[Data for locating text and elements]
——————————

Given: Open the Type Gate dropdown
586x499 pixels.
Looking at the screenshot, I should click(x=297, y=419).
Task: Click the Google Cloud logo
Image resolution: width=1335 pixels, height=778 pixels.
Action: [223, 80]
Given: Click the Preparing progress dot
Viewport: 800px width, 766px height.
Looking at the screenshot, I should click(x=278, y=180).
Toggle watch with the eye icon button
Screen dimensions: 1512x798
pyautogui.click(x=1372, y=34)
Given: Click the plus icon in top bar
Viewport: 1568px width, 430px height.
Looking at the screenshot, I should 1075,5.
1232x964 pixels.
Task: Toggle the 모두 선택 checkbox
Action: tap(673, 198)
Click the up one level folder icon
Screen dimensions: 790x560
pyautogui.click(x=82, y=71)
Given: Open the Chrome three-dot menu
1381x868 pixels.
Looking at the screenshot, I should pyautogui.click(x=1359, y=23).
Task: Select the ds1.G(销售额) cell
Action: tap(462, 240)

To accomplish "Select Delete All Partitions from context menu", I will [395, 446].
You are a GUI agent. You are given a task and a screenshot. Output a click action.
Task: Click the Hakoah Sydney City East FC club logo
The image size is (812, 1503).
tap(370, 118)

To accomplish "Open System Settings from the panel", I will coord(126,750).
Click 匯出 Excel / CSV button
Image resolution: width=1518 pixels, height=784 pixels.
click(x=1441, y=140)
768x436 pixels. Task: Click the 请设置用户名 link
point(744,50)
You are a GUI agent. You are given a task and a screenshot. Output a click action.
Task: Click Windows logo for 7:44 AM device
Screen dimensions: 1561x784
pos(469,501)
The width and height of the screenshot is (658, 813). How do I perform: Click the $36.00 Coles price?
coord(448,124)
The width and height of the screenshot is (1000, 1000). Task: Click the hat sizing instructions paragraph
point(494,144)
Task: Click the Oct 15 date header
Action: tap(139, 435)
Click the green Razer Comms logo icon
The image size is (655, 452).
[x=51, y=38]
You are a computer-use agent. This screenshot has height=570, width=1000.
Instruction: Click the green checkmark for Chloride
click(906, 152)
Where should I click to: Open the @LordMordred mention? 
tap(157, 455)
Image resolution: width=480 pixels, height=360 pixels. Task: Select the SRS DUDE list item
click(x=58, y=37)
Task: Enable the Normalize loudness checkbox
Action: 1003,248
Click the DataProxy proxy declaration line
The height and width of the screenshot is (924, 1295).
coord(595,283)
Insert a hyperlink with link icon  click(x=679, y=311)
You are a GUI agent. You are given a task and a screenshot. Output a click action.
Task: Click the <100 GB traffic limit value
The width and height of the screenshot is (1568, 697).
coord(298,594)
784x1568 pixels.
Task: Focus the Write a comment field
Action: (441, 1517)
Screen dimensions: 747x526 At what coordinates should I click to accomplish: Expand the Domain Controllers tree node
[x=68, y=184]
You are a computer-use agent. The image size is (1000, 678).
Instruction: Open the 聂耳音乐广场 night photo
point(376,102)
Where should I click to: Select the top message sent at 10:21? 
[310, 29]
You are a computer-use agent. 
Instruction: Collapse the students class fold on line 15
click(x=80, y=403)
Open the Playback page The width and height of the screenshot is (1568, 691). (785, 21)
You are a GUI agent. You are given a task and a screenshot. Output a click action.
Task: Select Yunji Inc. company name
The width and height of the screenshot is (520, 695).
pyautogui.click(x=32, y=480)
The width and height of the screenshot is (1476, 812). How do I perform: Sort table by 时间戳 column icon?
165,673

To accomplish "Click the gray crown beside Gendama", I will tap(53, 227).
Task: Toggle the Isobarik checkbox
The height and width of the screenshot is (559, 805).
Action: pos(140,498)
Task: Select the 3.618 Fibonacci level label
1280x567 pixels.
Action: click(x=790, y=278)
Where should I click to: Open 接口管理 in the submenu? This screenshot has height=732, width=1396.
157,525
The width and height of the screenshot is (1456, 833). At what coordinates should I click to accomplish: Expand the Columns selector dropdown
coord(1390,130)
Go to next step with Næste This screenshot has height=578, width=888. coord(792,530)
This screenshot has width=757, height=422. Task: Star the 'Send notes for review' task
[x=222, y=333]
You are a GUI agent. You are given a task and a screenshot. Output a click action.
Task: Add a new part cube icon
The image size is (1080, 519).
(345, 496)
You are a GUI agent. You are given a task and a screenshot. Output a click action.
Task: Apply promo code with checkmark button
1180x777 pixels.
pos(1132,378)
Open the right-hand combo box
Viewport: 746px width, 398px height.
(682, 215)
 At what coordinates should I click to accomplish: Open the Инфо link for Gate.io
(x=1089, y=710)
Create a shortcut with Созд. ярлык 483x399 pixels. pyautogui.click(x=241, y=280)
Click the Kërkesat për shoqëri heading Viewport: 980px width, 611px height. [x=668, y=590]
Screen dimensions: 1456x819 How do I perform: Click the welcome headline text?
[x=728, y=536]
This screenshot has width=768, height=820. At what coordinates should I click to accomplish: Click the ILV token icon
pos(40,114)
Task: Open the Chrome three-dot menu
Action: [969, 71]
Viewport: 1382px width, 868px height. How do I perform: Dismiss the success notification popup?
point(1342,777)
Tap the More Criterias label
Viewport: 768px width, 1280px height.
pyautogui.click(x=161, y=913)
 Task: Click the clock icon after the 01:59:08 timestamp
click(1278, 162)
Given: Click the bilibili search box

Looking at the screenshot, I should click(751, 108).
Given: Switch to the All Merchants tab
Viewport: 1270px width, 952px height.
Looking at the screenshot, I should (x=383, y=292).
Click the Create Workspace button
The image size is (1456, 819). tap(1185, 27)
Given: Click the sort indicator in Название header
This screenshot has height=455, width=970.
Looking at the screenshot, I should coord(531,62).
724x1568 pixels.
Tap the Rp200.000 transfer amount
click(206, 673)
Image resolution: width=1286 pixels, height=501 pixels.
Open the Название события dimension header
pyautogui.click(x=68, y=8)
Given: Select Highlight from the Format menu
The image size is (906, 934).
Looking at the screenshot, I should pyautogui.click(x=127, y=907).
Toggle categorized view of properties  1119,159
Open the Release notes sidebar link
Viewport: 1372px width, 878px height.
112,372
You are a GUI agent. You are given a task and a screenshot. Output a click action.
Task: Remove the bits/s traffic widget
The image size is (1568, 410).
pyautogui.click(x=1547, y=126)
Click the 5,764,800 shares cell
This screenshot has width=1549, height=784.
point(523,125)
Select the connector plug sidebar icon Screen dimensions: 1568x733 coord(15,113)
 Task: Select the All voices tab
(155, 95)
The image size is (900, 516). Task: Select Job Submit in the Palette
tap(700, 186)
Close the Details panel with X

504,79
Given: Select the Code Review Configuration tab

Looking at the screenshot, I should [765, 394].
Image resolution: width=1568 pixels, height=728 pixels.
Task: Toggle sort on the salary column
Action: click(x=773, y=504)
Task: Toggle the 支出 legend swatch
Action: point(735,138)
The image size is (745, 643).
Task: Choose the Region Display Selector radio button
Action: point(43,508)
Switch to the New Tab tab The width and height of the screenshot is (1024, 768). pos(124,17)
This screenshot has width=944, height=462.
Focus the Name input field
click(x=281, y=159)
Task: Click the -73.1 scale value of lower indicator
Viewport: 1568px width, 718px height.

——————————

__What is needed__.
Repeat the data above word for word, beginning at its first line and stopping after the line that contains "pyautogui.click(x=1372, y=34)".

__Response for this exercise__.
Given: Open the Type Gate dropdown
586x499 pixels.
Looking at the screenshot, I should click(x=297, y=419).
Task: Click the Google Cloud logo
Image resolution: width=1335 pixels, height=778 pixels.
Action: [223, 80]
Given: Click the Preparing progress dot
Viewport: 800px width, 766px height.
Looking at the screenshot, I should click(x=278, y=180).
Toggle watch with the eye icon button
Screen dimensions: 1512x798
pyautogui.click(x=1372, y=34)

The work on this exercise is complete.